Interview with poet Marc Vincenz

cover for ironclad

Poet Marc Vincenz is chatting with me about his new collection, IRØNCLAD.

Bio:
Marc Vincenz is a poet, fiction writer, translator, editor, musician, and artist. He has published over 50 books of poetry, fiction, and translation. His recent poetry collections include The Pearl Diver of Irunmani, A Splash of Cave Paint, The King of Prussia is Drunk on Stars, Spells for the Wicked, All the Tricks of Language, and, just out, IRØNCLAD.  An album of post-classical music and spoken word, No More Animal Songs, is also forthcoming. His translation of award-winning Swiss poet and novelist Klaus Merz’ selected poems, An Audible Blue, won the 2023 Massachusetts Book Prize for Translated Literature. His most recent translation is In the House, Still Light, also by Klaus Merz. Marc’s own work has also been translated into many languages. His work has appeared in The Nation, Ploughshares, Raritan, Colorado Review, Evergreen Review, Washington Square Review, interim, Plume, Fourteen Hills, Willow Springs, Solstice, World Literature Today, The Notre Dame Review, The Golden Handcuffs Review, The Los Angeles Review of Books and many other journals, periodicals, and anthologies. Marc is publisher and editor of MadHat Press, and with Paul Hoover, co-publisher of the essential New American Writing.

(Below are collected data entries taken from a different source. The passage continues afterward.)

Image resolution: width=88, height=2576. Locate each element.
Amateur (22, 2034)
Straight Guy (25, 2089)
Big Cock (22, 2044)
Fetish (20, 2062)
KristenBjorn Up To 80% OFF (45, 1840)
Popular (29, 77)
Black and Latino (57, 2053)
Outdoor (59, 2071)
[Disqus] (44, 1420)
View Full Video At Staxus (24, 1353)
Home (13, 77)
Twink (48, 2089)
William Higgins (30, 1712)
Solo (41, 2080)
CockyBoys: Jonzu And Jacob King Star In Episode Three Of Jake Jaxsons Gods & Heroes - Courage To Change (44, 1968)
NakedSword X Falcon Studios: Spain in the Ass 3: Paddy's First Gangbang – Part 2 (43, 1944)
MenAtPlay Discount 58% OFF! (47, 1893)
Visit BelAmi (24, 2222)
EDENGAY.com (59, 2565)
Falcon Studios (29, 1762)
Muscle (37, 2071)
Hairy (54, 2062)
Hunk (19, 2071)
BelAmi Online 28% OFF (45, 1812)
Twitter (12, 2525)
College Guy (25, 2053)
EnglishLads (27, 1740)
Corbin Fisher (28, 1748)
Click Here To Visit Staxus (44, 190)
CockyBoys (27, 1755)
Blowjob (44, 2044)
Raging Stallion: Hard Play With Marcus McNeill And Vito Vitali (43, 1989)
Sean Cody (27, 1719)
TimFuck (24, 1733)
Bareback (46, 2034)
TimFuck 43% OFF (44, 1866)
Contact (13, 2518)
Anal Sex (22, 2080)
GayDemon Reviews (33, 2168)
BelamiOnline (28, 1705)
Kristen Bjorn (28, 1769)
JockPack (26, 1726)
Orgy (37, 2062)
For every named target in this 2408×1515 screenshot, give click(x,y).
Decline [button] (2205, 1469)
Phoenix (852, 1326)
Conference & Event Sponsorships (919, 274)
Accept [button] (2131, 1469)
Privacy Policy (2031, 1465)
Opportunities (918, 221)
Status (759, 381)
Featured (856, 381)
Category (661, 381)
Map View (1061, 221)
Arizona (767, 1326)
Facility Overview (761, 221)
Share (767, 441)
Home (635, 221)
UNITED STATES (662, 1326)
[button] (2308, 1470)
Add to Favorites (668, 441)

Vincenz lives on a farm in Western Massachusetts where there are more spiny-nosed voles, tufted grey-buckle hares and Amoeba scintilla than bipedal hominids.

Welcome, Marc. What do you enjoy most about writing poems?
The exploration of the human psyche, plumbing the depths of linguistic expression.

Can you give us a little insight into a few of your poems – perhaps a couple of your favorites?
Here is a poem from IRØNCLAD.

For a little context, IRØNCLAD, an illustrated hybrid collection, is coming out mid October with Spuyten Duyvil. I always try and approach a new work from a fresh angle, and IRØNCLAD is my first book that was not written on a typewriter or in word-processing software, but directly into the layout program, InDesign. The reasoning was to try and take advantage of the actual typography of the poem or prose piece. The book is set in the fictional world of The Iron Plier Society, who themselves are trying to make sense of their own archeological record. Fragments uncovered in the geological strata inform the book and the narrative. As you move deeper into the book, you discover, fragment by fragment, artifact by artifact, what appears to be the evolution of a civilization—yet, you can never quite be sure that what you have discovered in the damp earth faithfully represents your progenitors intentions (every interpretation comes with its own set of biases also). And, it is easy to misinterpret those too!

What form are you inspired to write in the most? Why?
I have no fixed form these days. Whatever appears, appears. It might be poetry, it might be fiction, it might be something hybrid.

What type of project are you working on next?
Currently I am working on the 3rd part of my novel-in-progress, The Age of Occasions.

When did you first consider yourself a writer / poet?
From about the age of 20. (I’m now 59.)

How do you research markets for your work, perhaps as some advice for not-yet-published poets?
I take advantage of all the information that is available online, read, read, read. And, eventually decide if the journal / magazine is a good fit.

pencil portrait of poet marc vincenz

What would you say is your interesting writing quirk?
The color of my pens: black for the initial draft, green for revisions, red for corrections.

As a child, what did you want to be when you grew up?
An artist: probably a painter or a musician, still, I ended up as a writer.

Anything additional you want to share with the readers?
Release your artist upon the world in any form you can!